Eine Adlige geht, eine andere Adlige kommt. Stephanie zu Guttenberg, Ehefrau des über eine Plagiatsaffäre gestürzten Exverteidigungsministers, gibt nach vier Jahren ihren Posten als Präsidentin der Kinderschutzorganisation Innocence in Danger ab. Jetzt kommt Marina von Achten.

Von Achten – 43 und adlig durch die Heirat mit Dominik von Achten, Vorstand des Baustoffproduzenten HeidelbergCement – ist Juristin und Mutter von vier Töchtern. Beides, so hört man aus ihrem Umfeld, prädestiniere sie für die Innocence-in-Danger-Präsidentschaft.

Als Juristin mit Auslandserfahrungen besitze sie Verhandlungsgeschick, außerdem sei sie gut vernetzt. Von Achten war jahrelang für eine internationale Anwaltssozietät in Düsseldorf und New York tätig. Als Mutter von vier Töchtern im Alter zwischen sechs und zehn Jahren sei sie „Zielgruppe“ des Vereins. Der will nicht nur Kinder vor sexueller Gewalt schützen, sondern auch Eltern aufklären.

Das soll mit Marina von Achten weniger glamourös geschehen als in den Zeiten der Baronin zu Guttenberg. Die gab ihr Chefinnenamt auf, weil es ihr Umzug in die Vereinigten Staaten nicht mehr zulasse, den Berliner Kinderschutzverein angemessen zu führen. Marina von Achten sucht den eigenen Stil. Sie habe jedenfalls keine großen Fernsehambitionen, sagte sie: „Mit mir bricht eine andere Zeit an.“

Mit der Arbeit fängt sie in Heidelberg, wo sie wohnt, gleich an. Sie will „Smart User“ ausweiten, das ist eine Innocence-in-Danger-Kampagne, mit der Kinder und Jugendliche den richtigen Umgang mit dem Internet lernen sollen. Zunächst sollen Schüler in der beschaulichen Stadt in Baden-Württemberg über das Risiko des sexuellen Missbrauchs im Netz aufgeklärt werden – und später möglicherweise bundesweit.
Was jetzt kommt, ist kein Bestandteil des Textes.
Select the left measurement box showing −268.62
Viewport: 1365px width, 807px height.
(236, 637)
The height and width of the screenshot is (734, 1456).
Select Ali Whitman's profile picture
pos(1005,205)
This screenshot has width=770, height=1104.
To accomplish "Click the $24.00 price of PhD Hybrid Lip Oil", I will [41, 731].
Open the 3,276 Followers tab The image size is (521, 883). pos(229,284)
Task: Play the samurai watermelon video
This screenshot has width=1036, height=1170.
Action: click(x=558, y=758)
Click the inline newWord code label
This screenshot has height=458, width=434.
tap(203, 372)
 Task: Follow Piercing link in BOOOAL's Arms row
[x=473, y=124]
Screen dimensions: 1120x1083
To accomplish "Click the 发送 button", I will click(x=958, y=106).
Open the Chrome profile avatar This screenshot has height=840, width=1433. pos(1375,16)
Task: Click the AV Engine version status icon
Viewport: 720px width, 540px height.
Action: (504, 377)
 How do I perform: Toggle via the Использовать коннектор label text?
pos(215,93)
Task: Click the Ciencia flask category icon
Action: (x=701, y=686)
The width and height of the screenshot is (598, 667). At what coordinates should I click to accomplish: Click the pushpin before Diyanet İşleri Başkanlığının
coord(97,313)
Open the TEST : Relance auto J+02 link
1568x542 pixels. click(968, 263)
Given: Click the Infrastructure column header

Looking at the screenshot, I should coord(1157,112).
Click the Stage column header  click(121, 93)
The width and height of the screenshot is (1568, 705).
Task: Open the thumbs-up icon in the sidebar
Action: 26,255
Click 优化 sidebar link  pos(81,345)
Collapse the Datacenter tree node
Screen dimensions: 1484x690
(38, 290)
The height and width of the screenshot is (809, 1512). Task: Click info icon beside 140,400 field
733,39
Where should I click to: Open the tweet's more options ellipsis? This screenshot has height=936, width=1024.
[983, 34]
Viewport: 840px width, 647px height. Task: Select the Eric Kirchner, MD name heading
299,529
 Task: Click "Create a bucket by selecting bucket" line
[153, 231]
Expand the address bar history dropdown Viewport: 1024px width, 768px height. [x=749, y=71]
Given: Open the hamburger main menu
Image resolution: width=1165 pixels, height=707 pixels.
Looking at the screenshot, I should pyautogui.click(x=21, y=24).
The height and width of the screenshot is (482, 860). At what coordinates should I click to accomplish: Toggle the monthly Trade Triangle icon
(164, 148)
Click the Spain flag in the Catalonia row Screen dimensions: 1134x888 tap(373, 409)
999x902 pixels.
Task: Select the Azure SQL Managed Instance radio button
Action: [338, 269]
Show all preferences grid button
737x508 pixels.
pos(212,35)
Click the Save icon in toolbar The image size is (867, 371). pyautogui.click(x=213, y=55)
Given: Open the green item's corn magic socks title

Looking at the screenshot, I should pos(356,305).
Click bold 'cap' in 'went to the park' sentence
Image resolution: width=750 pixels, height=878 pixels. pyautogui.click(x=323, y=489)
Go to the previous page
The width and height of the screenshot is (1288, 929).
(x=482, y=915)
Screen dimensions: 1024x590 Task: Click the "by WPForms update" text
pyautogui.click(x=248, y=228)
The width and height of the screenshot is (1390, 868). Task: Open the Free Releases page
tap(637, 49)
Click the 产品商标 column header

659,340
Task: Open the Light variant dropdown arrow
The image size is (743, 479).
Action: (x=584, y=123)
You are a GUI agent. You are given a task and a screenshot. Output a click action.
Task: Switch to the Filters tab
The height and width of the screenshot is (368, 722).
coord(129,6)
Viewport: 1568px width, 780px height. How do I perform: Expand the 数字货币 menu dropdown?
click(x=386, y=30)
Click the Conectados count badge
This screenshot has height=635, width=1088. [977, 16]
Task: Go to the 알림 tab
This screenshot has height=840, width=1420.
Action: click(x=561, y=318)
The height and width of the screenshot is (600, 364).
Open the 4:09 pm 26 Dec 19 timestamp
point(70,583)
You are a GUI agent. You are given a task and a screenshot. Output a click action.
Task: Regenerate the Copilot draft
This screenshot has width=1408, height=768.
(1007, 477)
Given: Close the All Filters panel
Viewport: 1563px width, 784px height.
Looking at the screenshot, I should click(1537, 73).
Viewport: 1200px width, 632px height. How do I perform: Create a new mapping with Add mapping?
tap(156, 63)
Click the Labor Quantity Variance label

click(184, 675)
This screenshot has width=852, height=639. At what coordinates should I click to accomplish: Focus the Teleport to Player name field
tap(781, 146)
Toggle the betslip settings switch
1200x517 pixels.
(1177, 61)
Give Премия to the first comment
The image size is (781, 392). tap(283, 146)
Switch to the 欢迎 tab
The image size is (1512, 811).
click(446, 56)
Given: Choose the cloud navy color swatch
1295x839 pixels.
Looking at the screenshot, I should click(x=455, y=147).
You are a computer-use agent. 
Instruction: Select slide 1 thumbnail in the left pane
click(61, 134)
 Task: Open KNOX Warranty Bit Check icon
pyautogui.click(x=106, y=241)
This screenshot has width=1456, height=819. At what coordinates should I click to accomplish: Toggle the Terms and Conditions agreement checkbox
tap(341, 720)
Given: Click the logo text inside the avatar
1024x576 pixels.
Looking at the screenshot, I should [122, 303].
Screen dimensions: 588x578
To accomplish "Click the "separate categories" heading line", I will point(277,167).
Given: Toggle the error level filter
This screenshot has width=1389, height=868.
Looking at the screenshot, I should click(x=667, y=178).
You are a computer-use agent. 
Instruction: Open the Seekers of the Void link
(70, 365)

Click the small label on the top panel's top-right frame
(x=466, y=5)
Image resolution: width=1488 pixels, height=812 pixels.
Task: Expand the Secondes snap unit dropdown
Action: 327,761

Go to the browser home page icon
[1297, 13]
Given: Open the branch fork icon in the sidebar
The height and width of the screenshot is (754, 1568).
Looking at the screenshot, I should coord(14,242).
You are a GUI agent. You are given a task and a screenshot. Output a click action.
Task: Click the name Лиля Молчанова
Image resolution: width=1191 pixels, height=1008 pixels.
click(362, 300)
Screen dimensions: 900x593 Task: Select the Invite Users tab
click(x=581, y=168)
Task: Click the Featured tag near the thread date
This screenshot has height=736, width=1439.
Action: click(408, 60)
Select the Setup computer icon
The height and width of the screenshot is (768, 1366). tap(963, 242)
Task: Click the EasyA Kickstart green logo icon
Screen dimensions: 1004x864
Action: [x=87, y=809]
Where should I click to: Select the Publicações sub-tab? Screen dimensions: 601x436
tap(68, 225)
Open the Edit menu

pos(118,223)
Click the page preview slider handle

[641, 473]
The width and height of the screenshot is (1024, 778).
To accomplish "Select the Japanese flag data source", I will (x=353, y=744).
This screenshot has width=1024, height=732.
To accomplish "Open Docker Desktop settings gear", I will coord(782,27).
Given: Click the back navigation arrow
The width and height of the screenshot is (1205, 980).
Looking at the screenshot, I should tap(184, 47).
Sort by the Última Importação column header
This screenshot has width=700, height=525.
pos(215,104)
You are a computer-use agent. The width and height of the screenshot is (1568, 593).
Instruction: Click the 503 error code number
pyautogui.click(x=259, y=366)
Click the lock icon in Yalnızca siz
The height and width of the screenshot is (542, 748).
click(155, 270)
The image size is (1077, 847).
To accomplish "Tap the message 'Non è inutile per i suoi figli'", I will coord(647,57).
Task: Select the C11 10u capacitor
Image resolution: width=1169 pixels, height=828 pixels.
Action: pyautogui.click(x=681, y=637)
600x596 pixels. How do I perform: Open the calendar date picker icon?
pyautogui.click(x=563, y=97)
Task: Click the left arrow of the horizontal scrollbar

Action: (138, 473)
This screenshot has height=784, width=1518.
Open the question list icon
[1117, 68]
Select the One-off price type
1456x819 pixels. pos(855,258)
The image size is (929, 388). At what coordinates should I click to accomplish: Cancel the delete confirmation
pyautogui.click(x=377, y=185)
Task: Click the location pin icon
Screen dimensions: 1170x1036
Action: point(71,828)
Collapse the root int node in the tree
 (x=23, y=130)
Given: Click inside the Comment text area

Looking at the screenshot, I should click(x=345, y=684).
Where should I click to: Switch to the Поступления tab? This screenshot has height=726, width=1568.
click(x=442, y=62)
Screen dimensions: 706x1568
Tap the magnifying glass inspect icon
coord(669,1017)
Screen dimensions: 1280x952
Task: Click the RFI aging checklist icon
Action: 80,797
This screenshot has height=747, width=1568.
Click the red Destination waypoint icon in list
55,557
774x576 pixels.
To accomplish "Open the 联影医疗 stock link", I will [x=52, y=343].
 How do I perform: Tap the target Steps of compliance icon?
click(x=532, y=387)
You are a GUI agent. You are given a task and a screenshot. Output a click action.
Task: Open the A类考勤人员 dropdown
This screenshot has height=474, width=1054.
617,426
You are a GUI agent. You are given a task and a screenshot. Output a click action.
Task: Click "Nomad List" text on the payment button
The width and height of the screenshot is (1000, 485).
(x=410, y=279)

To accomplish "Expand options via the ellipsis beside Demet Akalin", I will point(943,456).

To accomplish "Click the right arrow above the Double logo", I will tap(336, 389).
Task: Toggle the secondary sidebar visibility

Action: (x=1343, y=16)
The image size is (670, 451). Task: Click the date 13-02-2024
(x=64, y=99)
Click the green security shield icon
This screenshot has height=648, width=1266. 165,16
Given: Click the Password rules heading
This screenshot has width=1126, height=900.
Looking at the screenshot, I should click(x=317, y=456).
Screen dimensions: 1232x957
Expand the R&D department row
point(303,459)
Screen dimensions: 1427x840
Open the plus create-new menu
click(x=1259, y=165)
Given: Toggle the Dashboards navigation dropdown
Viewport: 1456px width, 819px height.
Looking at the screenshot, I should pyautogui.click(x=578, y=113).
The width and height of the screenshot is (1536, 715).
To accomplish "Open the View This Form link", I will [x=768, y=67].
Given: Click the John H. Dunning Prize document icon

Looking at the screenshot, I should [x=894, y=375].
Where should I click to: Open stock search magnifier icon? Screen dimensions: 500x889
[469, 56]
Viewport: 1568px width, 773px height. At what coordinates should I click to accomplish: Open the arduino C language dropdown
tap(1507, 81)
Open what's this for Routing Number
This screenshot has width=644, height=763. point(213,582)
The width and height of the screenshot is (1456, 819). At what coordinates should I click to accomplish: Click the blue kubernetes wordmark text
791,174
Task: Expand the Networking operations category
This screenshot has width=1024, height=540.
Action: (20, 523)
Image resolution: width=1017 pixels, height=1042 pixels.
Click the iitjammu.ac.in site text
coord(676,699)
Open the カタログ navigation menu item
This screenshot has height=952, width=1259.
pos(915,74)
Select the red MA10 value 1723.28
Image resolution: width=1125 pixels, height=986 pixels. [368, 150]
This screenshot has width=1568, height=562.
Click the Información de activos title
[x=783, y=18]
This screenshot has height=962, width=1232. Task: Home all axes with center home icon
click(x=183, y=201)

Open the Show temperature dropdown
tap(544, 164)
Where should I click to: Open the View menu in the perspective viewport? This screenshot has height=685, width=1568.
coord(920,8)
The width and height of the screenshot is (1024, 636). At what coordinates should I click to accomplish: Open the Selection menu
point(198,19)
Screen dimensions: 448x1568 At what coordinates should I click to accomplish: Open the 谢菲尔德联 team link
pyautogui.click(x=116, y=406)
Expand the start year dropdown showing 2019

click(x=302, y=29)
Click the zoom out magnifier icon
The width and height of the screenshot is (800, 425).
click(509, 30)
Das Geld dafür wird von Achten aufgrund ihres gesellschaftlichen Standes sicher locker einwerben können. Ob das mit der inhaltlichen Arbeit klappt, wird sich zeigen. Die Piraten sind da skeptisch. In ihrer Onlinezeitung „Kompass“ schmähten sie die Kinderschutzorganisation und von Achten bereits als einen „adelslastigen Hetz-Club mit Projektarbeit“.